Ellie spürt, wie sich ihre Zehen in den Schuhen verkrampfen. »Soll das heißen, dass ich keinen eigenen Schreibtisch bekomme?«
»Nein, ich sage, dass sich einige einen Arbeitsplatz teilen werden.«
»Aber ich bin jeden Tag da. Ich verstehe nicht, wie das funktionieren soll.« Sie sollte Melissa beiseitenehmen und sie unter vier Augen fragen, warum Arianna, die kaum einen Monat da ist, bevorzugt wird und einen eigenen Schreibplatz bekommt. Sie sollte die leichte Verärgerung aus ihrer Stimme nehmen. Sie sollte den Mund halten. »Ich verstehe nicht, warum ich die einzige Feuilletonistin bin, die nicht …«
»Wie gesagt, Ellie, die Dinge sind noch im Fluss. Du wirst immer einen Platz haben, an dem du arbeiten kannst. Gut. Machen wir mit den Nachrichten weiter. Die werden natürlich am selben Tag umziehen wie wir …« Und damit ist die Unterhaltung beendet. Ellie sieht, dass ihre Aktien viel tiefer gesunken sind, als sie gedacht hat. Sie sieht, wie die Neue rasch zur Seite schaut, und tut so, als würde sie etwas auf ihrem Handy lesen.
* * *
Die Bibliothek ist nicht mehr im Kellergeschoss. Das neue »Zentrum für Informationsquellen« befindet sich zwei Stockwerke darüber in einer Vorhalle rings um eine Sammlung übergroßer und verdächtig exotischer Topfpflanzen. In der Mitte ist eine Insel, hinter der sie den mürrischen Bliotheksleiter erkennt, der ruhig mit einem viel jüngeren Mann spricht. Sie betrachtet die Regale, ordentlich in digitale Quellen und Bücher aufgeteilt. Die Beschriftung in den neuen Büros ist ausnahmslos in Kleinschrift, was dem Chefkorrektor vermutlich ein Magengeschwür eingebracht hat.

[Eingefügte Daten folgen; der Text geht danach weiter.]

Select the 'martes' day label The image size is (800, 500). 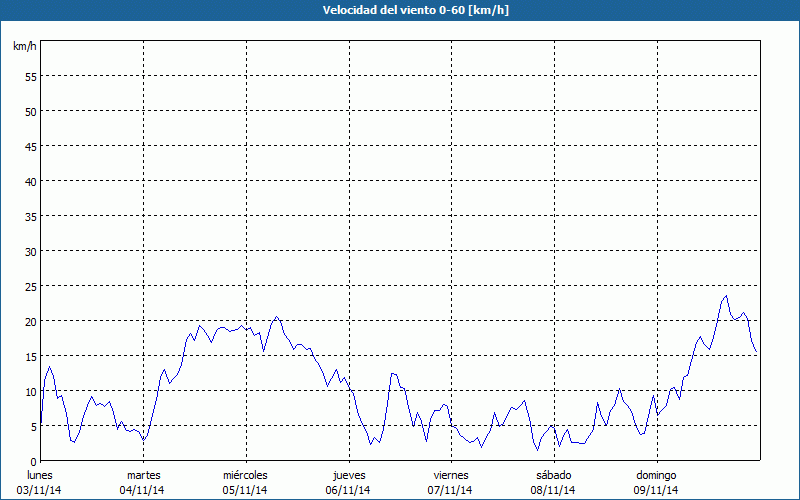[143, 475]
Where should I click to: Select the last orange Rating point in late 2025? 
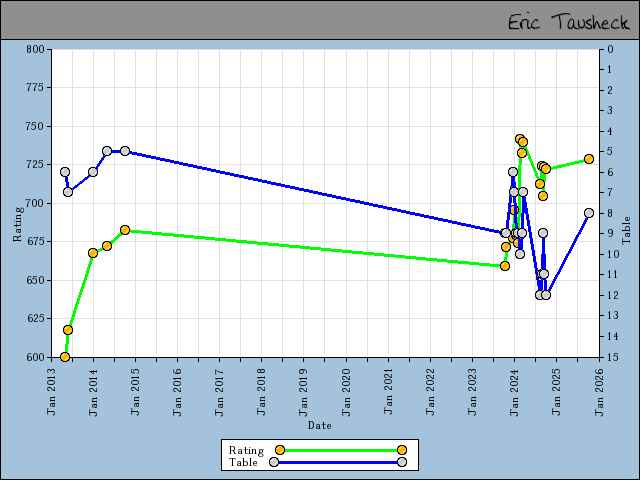point(589,159)
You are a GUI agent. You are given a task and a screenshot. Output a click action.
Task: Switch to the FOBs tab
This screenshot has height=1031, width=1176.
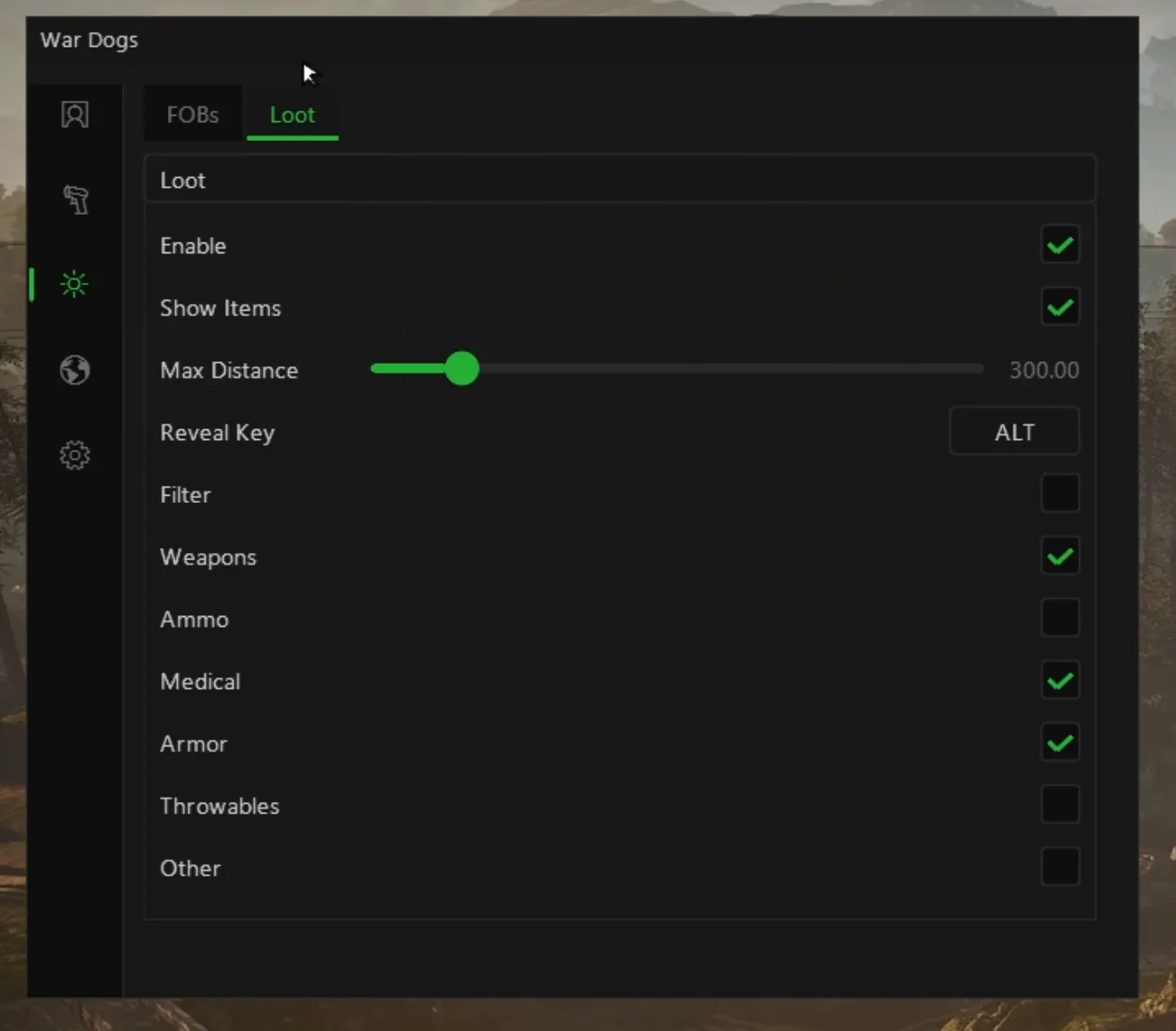coord(193,115)
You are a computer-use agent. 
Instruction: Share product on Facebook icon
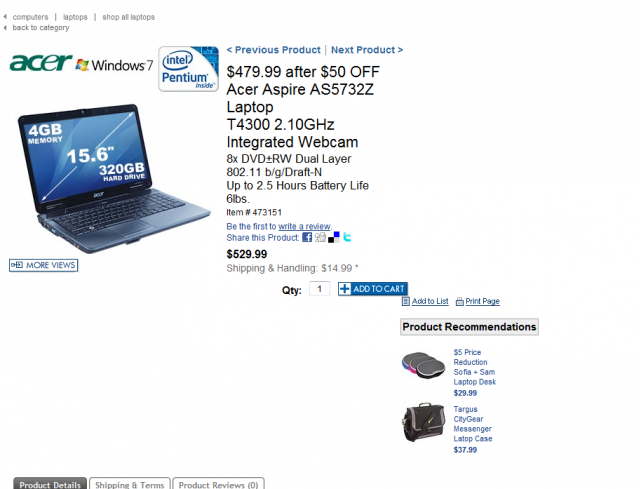coord(307,237)
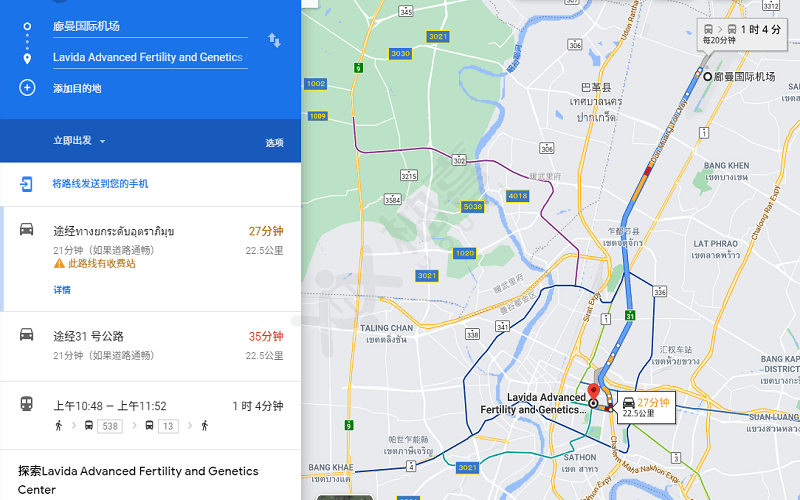Screen dimensions: 800x500
Task: Open the 立即出发 departure time dropdown
Action: point(80,141)
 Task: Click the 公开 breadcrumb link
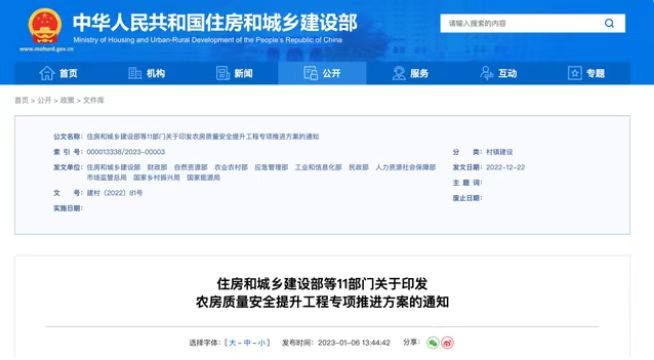44,100
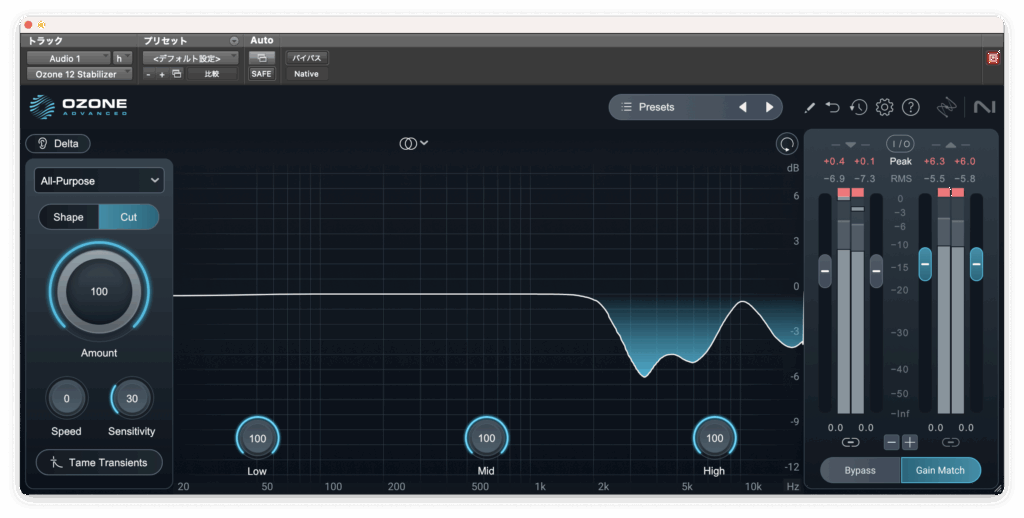The height and width of the screenshot is (518, 1024).
Task: Click the pencil edit icon
Action: pyautogui.click(x=809, y=107)
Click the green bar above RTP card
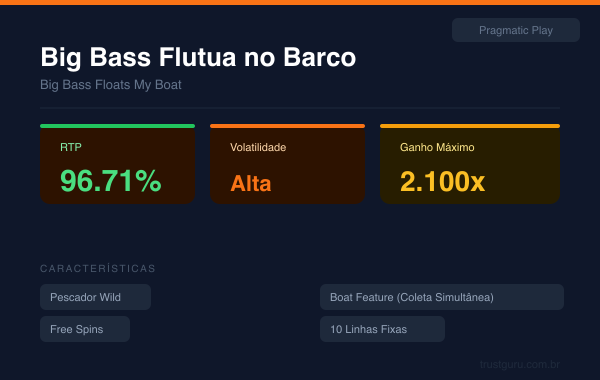Viewport: 600px width, 380px height. tap(117, 126)
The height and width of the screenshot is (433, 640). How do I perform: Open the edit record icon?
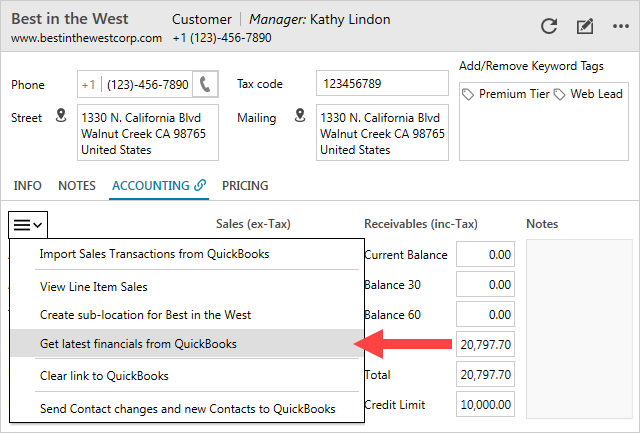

Der Unterschied zu den staubigen Katakomben des alten Archivs mit dem muffigen Zeitungsgeruch und den unübersichtlichen Kurven konnte kaum größer sein, und plötzlich wird sie melancholisch.
Sie ist sich nicht ganz sicher, warum sie hierhergekommen ist, nur dass sie sich von Rory magnetisch angezogen fühlt, vielleicht um herauszufinden, ob er ihr zumindest teilweise verzeiht, oder um mit ihm über Melissas Schreibtischaufteilung zu sprechen. Ihr wird klar, dass er einer der wenigen Menschen ist, mit denen sie darüber reden kann. Der Bibliothekar erblickt sie.
»Verzeihung«, sagt sie und hebt eine Hand. »Ich schaue mich nur um.«
»Wenn Sie zu Rory wollen«, sagt er, »der ist im alten Gebäude.« Seine Stimme klingt nicht unfreundlich.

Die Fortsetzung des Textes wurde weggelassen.